To encourage maintenance and development of heritage languages and to help the formal education system incorporate heritage language development in its program planning, the following are crucially needed:
Information on heritage languages as a national resource, including ways that other nations have developed and utilized their heritage languages; on the heritage communities in the United States and their social and cultural institutions; and on heritage languages in the official education system (existing programs, curricula, materials, and instructional practices; the number and language profiles of heritage students at all levels).
Research that focuses on heritage language development as a linguistic, social, and cultural phenomenon; on best practices in the design of programs and curricula; on characteristics of effective teaching strategies, learning resources, and assessment instruments; and on public policies in this and other nations and their implications for national language capacity, heritage communities, and multilingual individuals.

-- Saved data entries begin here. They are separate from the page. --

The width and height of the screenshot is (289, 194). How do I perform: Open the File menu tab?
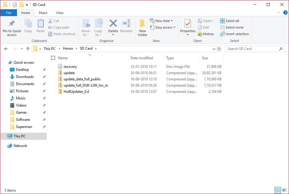tap(9, 13)
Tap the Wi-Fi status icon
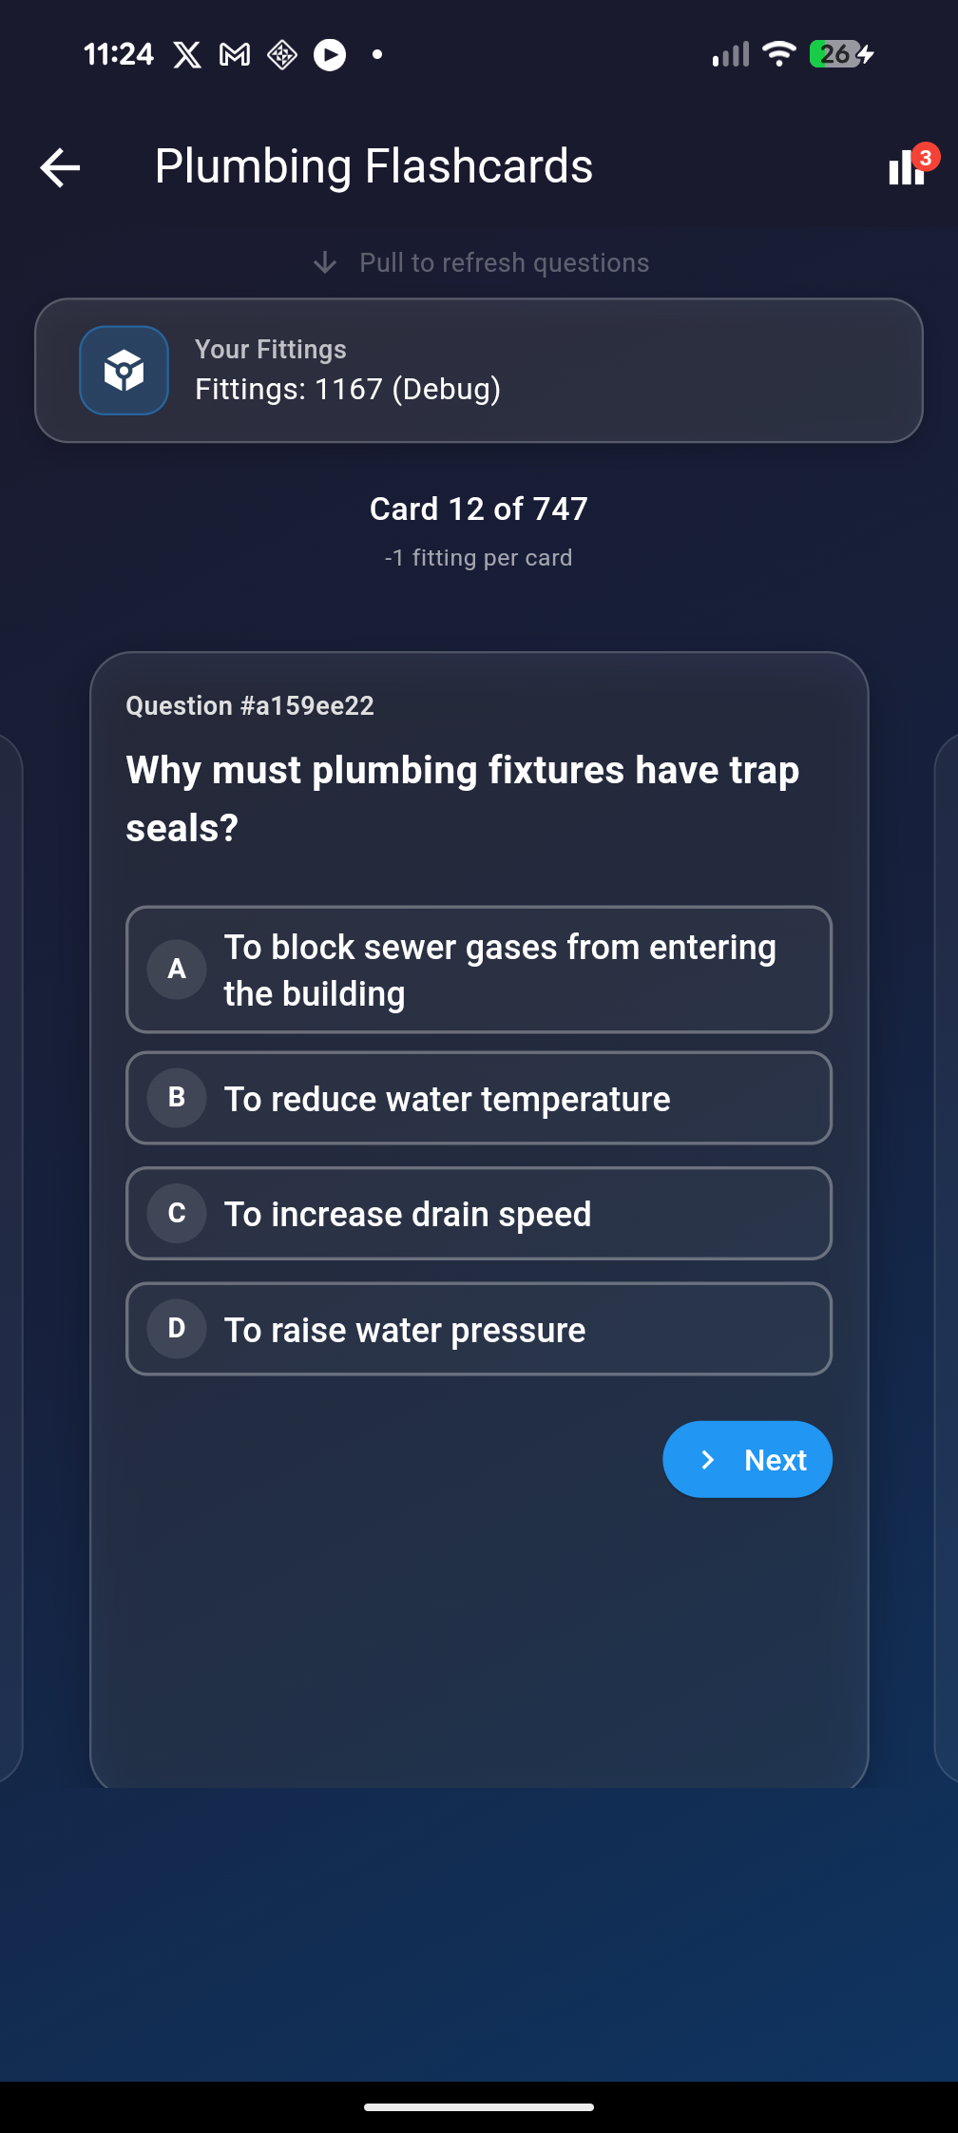Viewport: 958px width, 2133px height. click(779, 54)
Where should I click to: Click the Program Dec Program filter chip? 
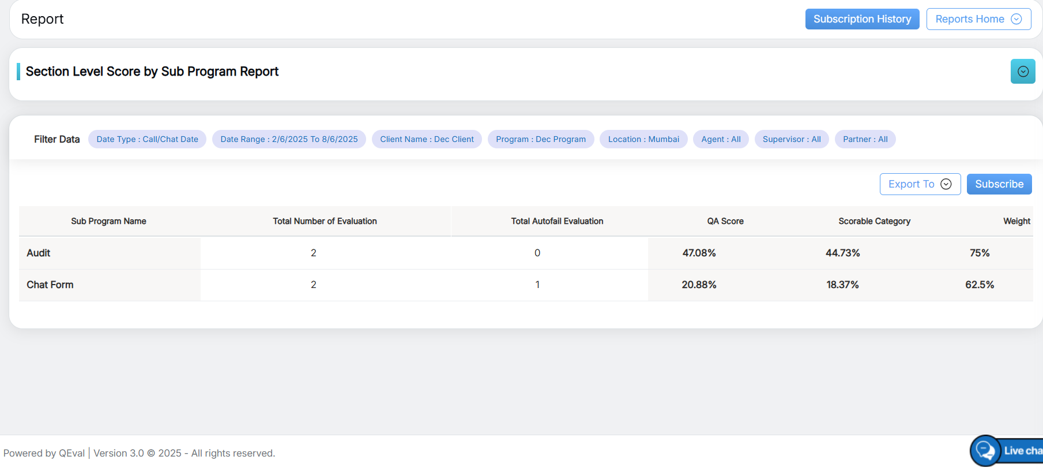pyautogui.click(x=540, y=139)
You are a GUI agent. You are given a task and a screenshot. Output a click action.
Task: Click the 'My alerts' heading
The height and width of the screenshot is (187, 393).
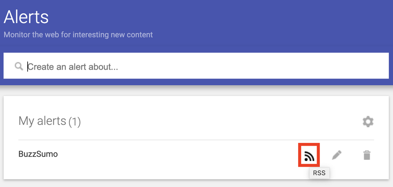42,121
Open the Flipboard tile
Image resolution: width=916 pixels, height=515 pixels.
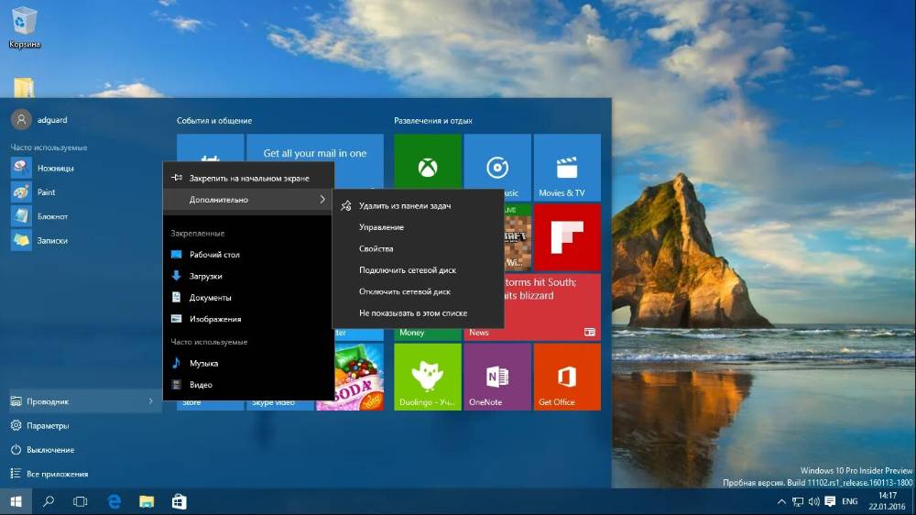coord(566,237)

A national infrastructure to develop collaboration, resource sharing, and articulation among the various institutions, organizations, and constituencies with a role in heritage language policy and programming.
Against the backdrop of increasing interest and need, the National Foreign Language Center and the Center for Applied Linguistics launched the Heritage Language Initiative with the aim of building an education system more responsive to heritage communities and national language needs and capable of producing a broad cadre of citizens able to function professionally in both English and another language. The objectives of this initiative are to orchestrate the following activities:
Initiate and support dialogue among policy makers and language practitioners on both the need to address heritage language development and the most effective strategies for doing so.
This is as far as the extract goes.